US CLOSES DOWN A PSYCHIC MASS MAIL FRAUD

On 8 October, Info Security reported that an international psychic mail fraud scheme that sold the promise of good fortune to tens of thousands of victims has been shut down by a US court.  A Florida court handed down an injunction against 3 residents of France and 2 corporate defendants who had been carrying out the highly lucrative scheme.   Arcana Center, a company in Delaware, and a Swiss corporation named Partners VAD International Sàrl, mailed hundreds of thousands of solicitations to victims in the US, and purportedly sent on behalf of companies or individuals offering psychic, clairvoyant, or astrological services.

https://www.infosecurity-magazine.com/news/us-shutters-psychic-mass-mail-fraud/

OFAC DELISTS 6 ENTRIES FROM IRAQ SANCTIONS LISTS

On 8 October, OFAC announced that 6 companies in the Mammut Industrial Group have been deleted from the Iraq sanctions list.  On 2 July, OFAC had de-listed 3 people associated with the companies who had also been designated in September 2020.

https://home.treasury.gov/policy-issues/financial-sanctions/recent-actions/20211008

https://www.europeansanctions.com/2021/10/ofac-de-lists-2-iranian-entities/

UK UPDATE: MONEY LAUNDERING – UNDERSTANDING RISKS AND TAKING ACTION FOR TCSP

On 8 October, HMRC issued updated guidance on how to recognise and reduce risk of money laundering if you are a trust or company service provider (TCSP).  It contains an updated assessment of sector risks

https://www.gov.uk/government/publications/understanding-risks-and-taking-action-for-trust-or-company-service-providers/understanding-risks-and-taking-action-for-trust-or-company-service-providers

UK: FINANCIAL CRIME IN THE UK – ANALYSIS OF REP-CRIM DATA 2017-20

On 7 October, the FCA issued a news release advising that a report was available and this provides analysis of the REP-CRIM submissions for the 3 reporting periods between 2017-2020.  For these periods it says that it received a total of 5,685 REP-CRIM submissions from over 2,300 different firms.  It says that this analysis aims to provide MLRO and industry practitioners insights on trends and developments, which should help inform the arrangements and risks of their respective firms.  Key findings include a reduction in the number of PEP, from 111,000 to 89,000; retail banking firms have reported approximately 390,000 high risk customers in 2019/2020 which is almost half the total of high-risk customers reported by all firms; the number of firms reporting automated sanctions screening is increasing year on year; and, in  2019/20, firms collectively employed approximately 17,000 full-time equivalent staff in financial crime roles, this compares to approximately 15,700 in 2017/2018.

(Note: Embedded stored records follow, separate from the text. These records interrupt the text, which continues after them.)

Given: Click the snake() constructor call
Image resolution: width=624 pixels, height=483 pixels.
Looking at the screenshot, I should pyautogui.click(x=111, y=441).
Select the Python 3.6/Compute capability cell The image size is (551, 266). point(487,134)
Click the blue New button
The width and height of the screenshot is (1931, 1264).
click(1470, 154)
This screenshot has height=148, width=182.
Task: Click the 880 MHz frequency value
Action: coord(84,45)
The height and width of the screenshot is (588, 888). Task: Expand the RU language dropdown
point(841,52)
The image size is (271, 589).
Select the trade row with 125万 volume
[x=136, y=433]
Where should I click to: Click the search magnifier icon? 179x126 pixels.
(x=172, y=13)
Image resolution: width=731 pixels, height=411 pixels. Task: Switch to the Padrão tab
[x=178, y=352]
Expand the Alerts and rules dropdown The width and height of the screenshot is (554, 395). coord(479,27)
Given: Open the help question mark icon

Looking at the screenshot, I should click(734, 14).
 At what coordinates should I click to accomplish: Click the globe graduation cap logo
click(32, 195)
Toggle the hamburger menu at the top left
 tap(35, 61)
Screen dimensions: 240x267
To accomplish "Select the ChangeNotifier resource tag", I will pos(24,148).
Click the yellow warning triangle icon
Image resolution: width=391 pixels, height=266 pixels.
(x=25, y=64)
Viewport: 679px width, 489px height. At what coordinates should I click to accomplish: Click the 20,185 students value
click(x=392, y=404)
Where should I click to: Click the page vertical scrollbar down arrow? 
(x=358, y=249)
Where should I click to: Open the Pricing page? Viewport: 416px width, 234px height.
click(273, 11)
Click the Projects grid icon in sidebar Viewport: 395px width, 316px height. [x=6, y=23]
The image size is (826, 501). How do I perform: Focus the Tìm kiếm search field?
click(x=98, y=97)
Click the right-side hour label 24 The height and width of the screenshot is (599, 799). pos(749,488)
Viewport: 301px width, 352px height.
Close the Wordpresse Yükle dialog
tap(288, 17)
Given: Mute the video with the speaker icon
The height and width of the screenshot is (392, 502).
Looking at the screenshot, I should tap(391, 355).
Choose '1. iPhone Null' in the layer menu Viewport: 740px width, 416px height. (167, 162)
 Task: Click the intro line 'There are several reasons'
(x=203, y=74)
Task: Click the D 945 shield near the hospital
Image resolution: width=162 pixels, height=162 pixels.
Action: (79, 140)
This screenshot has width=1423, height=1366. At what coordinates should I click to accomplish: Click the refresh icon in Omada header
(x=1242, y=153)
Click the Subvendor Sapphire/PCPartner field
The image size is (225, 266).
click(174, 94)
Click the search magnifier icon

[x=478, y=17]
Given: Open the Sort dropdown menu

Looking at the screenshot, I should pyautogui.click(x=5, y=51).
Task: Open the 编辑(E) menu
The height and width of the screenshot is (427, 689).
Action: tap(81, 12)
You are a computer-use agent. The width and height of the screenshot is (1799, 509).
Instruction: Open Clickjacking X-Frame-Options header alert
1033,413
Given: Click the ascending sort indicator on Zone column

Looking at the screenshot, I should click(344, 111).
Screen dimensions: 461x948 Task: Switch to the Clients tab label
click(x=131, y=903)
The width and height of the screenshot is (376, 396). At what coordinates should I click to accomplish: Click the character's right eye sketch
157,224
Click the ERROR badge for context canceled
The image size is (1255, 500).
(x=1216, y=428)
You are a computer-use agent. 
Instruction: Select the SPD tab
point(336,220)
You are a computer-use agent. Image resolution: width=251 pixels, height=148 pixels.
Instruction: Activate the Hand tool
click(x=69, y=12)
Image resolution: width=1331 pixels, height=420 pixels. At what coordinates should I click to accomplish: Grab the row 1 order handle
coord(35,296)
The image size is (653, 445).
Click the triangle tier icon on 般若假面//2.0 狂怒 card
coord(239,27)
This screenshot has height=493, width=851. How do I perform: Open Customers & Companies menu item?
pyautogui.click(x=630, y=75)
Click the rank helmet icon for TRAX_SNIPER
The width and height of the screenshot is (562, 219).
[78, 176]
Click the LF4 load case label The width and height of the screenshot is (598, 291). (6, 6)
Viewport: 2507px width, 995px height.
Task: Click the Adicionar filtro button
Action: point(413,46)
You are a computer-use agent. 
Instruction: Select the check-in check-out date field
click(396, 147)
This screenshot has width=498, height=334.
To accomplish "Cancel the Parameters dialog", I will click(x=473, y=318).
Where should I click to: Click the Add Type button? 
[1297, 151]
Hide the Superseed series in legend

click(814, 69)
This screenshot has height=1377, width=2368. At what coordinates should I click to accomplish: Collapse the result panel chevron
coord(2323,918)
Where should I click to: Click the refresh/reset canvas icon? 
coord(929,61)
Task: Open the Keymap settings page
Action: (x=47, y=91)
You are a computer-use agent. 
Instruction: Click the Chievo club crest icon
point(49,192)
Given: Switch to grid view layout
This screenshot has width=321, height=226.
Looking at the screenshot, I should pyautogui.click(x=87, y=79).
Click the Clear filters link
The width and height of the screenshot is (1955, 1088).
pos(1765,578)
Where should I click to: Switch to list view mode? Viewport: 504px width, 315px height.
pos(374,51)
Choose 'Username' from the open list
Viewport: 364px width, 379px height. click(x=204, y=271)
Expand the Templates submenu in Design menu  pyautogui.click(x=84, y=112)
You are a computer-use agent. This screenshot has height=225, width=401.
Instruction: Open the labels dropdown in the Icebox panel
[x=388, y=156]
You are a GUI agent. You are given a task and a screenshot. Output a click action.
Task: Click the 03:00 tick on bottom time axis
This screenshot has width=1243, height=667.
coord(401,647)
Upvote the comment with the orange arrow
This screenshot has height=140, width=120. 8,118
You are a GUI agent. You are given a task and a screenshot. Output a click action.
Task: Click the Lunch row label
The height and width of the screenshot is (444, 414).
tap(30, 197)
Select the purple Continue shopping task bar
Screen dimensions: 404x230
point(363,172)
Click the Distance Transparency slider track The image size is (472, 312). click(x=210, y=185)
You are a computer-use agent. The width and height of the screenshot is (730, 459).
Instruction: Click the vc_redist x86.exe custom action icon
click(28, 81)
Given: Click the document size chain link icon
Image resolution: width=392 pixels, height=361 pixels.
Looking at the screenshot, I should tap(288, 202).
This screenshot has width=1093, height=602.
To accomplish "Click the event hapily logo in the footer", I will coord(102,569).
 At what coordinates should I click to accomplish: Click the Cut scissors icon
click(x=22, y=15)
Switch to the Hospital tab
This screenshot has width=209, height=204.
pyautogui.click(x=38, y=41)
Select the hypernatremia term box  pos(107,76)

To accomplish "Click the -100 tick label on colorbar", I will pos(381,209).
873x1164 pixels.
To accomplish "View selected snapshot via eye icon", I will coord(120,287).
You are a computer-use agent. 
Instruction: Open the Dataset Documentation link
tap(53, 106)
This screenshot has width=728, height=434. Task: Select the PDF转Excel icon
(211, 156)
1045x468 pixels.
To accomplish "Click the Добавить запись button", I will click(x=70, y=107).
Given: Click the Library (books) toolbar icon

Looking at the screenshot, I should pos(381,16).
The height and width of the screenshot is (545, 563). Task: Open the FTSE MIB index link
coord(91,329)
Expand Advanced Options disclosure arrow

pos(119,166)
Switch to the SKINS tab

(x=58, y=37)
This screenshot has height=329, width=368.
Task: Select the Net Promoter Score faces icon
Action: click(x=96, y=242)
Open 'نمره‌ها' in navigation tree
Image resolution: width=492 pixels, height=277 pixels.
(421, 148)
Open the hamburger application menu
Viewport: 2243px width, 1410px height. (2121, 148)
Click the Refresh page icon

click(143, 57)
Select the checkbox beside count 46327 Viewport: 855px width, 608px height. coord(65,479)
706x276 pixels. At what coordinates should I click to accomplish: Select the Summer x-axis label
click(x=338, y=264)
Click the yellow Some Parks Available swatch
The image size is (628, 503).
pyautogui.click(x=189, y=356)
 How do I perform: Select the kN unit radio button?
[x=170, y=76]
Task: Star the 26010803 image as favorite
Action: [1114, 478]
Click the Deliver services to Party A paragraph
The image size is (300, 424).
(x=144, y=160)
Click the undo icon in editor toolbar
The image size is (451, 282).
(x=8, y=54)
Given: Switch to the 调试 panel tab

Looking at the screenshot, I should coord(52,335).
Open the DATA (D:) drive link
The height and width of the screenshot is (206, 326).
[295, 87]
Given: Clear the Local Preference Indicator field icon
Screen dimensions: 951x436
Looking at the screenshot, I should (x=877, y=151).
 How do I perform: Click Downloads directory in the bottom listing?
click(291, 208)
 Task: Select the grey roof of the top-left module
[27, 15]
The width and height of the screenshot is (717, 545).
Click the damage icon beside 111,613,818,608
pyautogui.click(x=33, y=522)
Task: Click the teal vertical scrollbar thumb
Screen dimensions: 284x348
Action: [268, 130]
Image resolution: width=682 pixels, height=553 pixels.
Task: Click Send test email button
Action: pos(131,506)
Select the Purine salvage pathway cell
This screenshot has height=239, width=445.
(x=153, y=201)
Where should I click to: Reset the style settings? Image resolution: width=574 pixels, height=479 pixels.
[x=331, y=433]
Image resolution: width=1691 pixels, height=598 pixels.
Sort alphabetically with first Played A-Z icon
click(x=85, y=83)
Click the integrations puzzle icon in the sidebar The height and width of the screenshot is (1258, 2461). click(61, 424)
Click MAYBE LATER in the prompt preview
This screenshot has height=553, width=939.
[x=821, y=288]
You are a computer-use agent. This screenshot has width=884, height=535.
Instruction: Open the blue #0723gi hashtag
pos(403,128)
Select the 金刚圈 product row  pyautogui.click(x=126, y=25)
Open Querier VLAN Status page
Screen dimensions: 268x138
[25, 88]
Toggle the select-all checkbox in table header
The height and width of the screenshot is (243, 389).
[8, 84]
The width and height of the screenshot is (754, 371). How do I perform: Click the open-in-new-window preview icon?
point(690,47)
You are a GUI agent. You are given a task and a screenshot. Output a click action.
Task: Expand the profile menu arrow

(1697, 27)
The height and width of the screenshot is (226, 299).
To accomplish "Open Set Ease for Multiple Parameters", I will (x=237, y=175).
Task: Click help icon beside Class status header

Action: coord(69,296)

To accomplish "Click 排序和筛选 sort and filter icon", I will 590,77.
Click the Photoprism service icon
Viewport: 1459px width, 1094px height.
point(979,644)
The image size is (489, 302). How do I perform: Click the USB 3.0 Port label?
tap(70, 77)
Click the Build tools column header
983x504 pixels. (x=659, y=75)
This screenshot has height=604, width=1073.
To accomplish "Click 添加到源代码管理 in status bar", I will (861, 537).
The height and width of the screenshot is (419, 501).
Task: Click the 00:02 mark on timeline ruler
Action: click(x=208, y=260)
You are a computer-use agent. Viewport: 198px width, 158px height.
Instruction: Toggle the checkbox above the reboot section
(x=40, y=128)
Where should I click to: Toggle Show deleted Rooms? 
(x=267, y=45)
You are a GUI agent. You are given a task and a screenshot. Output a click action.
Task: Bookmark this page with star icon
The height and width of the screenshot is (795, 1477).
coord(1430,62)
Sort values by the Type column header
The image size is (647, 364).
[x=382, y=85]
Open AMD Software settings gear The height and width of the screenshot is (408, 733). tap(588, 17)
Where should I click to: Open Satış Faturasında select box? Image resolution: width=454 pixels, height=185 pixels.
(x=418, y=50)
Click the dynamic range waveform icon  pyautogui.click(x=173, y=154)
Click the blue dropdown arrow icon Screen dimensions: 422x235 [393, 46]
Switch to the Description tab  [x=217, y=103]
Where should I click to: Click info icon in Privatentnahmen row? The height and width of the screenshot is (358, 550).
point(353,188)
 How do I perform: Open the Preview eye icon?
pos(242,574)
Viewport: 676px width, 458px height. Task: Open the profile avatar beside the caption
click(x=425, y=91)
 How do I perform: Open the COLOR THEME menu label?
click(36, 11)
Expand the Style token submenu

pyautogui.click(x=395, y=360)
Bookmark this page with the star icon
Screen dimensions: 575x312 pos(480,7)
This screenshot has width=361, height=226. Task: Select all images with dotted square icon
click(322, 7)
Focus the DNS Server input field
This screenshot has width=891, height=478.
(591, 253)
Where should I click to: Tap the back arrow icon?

https://www.fca.org.uk/data/financial-crime-analysis-firms-2017-2020

10 MISCONCEPTIONS WITH COMPLIANCE AND RESTRICTED PARTY SCREENING

On 6 October, Supply and Demand Chain Executive carried an article saying that those doing business in the US must continually screen their trade chain partners and every financial transaction to weed out “denied parties”. And, they must make sure that goods, technologies and services are not destined for a sanctioned or embargoed country. Screening, therefore, should be an integral component of every organisation’s governance, risk and compliance strategy.  Even companies that don’t export should be checking because these so-called “bad actors” can be operating domestically.  It says that a common misconception, though, is that only a select group of sensitive or high-risk industries need to screen.  The article then lists 10 common myths about the role of screening – involving such aspects as thinking that one’s export destinations are not sanctioned or embargoed, and that one only needs to screen your own customer.